Ademais, é incontrovertível que muitas das pessoas que deixam de estudar são motivadas pela ilusão de que os empregos informais são mais vantajosos. Acerca disso, o pensador alemão Karl Marx aponta que os donos dos meios de produção farão de tudo para que os trabalhadores sejam explorados ao máximo. Assim sendo, é extremamente mais vantajoso que os cidadãos não tenham formação adequada. Consequentemente, terão de trabalhar mais e ganharão menos. Dessa forma, os patrões - que prometem bons rendimentos e ascensão rápida - atuam na contramão do prometido e estimulam o entrave social.
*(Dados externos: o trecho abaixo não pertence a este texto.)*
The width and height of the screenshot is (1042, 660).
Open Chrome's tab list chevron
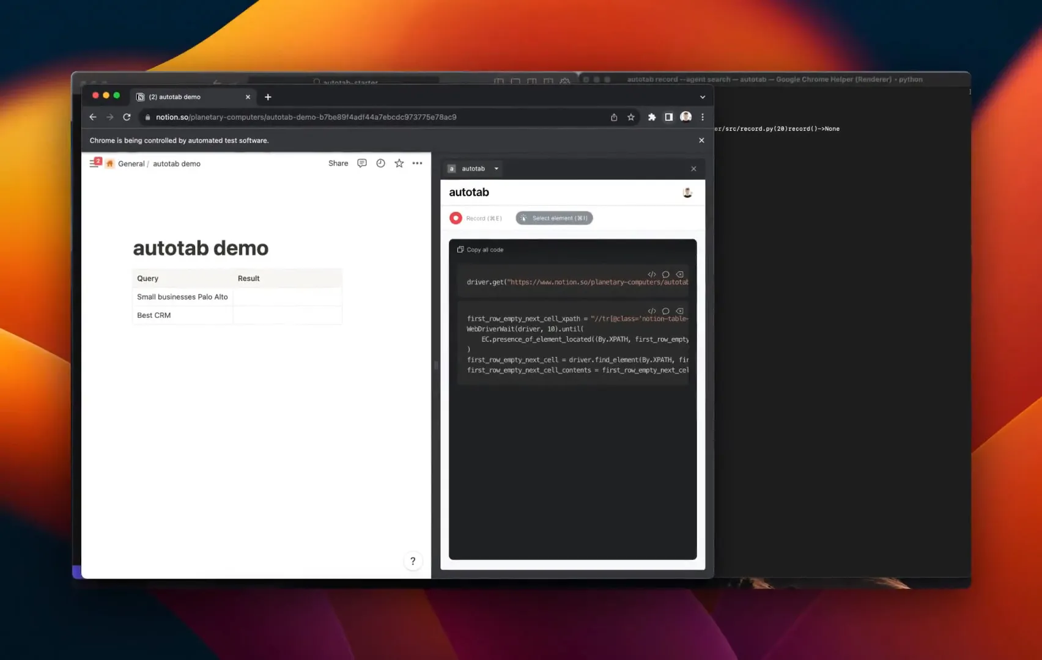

Portanto, medidas são necessárias para atenuar o quadro deletério. Dessarte, o Ministério da Educação - órgão que prima pela qualidade de ensino no Brasil -, por meio de parcerias com as Prefeituras Municipais, deve reformar o sistema de educação vigente. Tal medida, com o fito de evitar a evasão, dar-se-á com a implementação de matérias que priorizem a prática e não a teoria e, além disso, com a adoção de disciplinas profissionalizantes. Fora isso, a Mídia deve veicular, em horário nobre, propagandas que desestimulem a informalidade nas relações empregatícias. Assim, a escola passará a ser um local de aproveitamento real e não de meras repetições de fórmulas. Logo, casos como o da série “Segunda Chamada” resumir-se-ão à ficção.